Task to carry out:
Please repeat, exactly as written, every line from the one containing "The height and width of the screenshot is (434, 894)." through the last line of the records, both included, and leave out any pictures.

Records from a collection
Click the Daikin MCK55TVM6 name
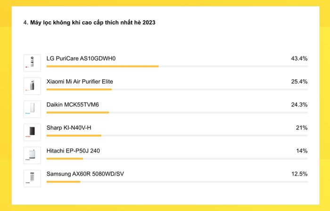click(x=73, y=105)
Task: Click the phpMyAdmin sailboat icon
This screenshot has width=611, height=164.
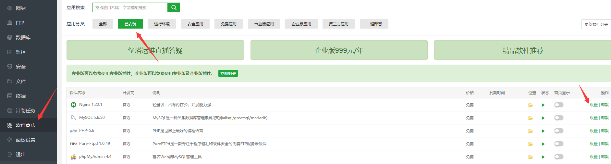Action: (x=73, y=157)
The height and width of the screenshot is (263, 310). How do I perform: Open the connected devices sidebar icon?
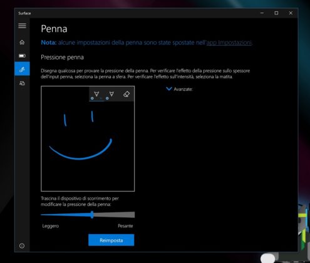[x=22, y=83]
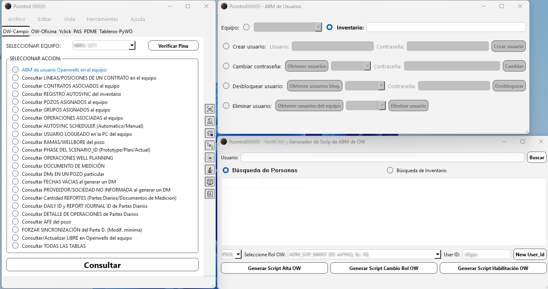548x289 pixels.
Task: Expand the 'Seleccione Rol OW' combo box
Action: (437, 254)
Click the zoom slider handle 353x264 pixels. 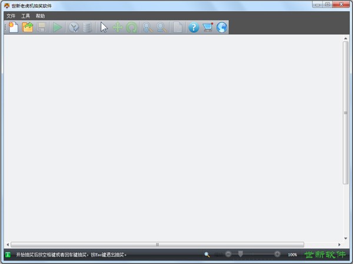(240, 254)
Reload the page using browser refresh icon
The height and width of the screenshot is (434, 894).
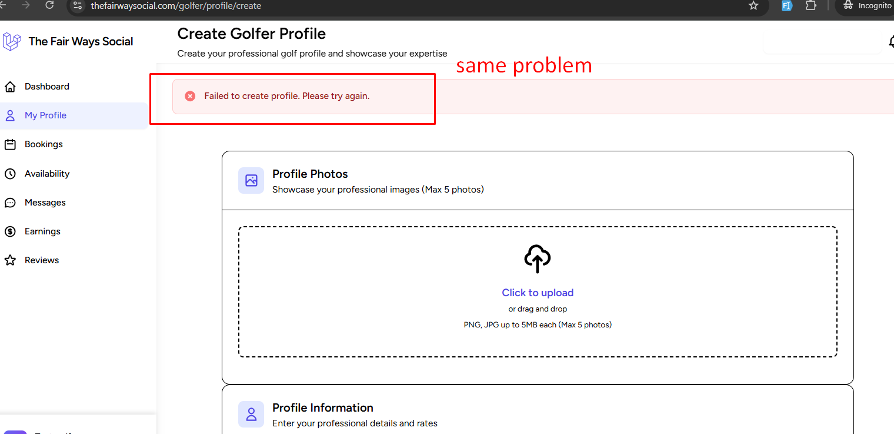tap(49, 5)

Result below:
The height and width of the screenshot is (434, 894).
tap(49, 5)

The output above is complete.